- First tankōbon volume cover

ちいさこべえ
- Created by: Shūgorō Yamamoto
- Written by: Minetarō Mochizuki
- Published by: Shogakukan
- English publisher: NA: Abrams ComicArts;
- Magazine: Weekly Big Comic Spirits
- Original run: September 3, 2012 – February 9, 2015
- Volumes: 4
- Anime and manga portal

= Chiisakobee =

Japanese manga series by Minetarō Mochizuki

 (ちいさこべえ, Chiisakobee) is a Japanese manga series by Minetarō Mochizuki. It is a modern adaptation of Shūgorō Yamamoto's historical novel of the same name. It was serialized in Shogakukan's seinen manga magazine Weekly Big Comic Spirits from September 2012 to February 2015, with its chapters collected in four tankōbon volumes.

==Publication==
Written and illustrated by Minetarō Mochizuki, Chiisakobee is a modern adaptation of Shūgorō Yamamoto's historical novel of the same name. The manga was serialized in Shogakukan's seinen manga magazine Weekly Big Comic Spirits from September 3, 2012, to February 9, 2015. Shogakukan collected its chapters in four tankōbon volumes, released from March 29, 2013, to March 30, 2015.

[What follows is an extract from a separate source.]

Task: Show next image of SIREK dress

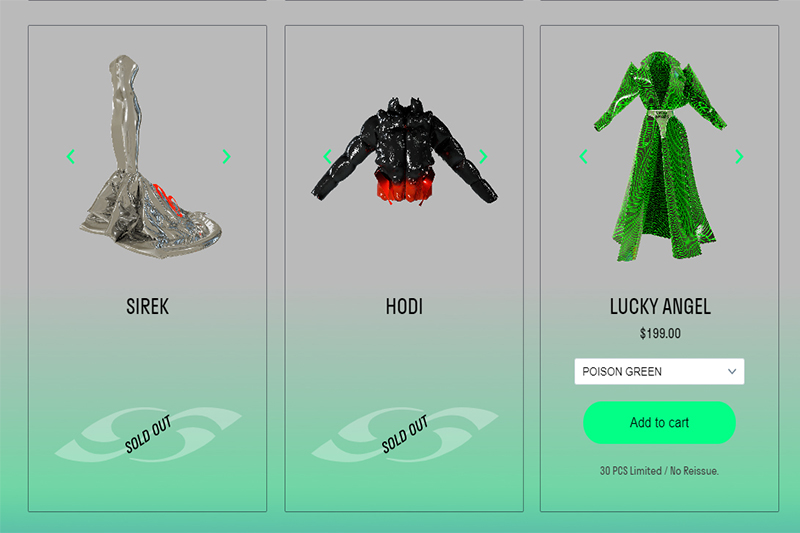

In October 2025, Abrams ComicArts announced that it had licensed the manga for English release in North America under its Kana imprint, with the first volume set to be released on June 23, 2026.

===Volumes===

| No. | Original release date | Original ISBN | English release date | English ISBN |
|---|---|---|---|---|
| 1 | March 29, 2013 | 978-4-09-185109-3 | June 23, 2026 | 9798887079608 |
| 2 | September 30, 2013 | 978-4-09-185507-7 | — | — |
| 3 | March 28, 2014 | 978-4-09-186137-5 | — | — |
| 4 | March 30, 2015 | 978-4-09-186848-0 | — | — |

==Reception==
Chiisakobee received an Excellence Award at the 17th Japan Media Arts Festival in 2013. The manga won the Fauve D'Angoulême - Prix de la Série at the Angoulême International Comics Festival in 2017.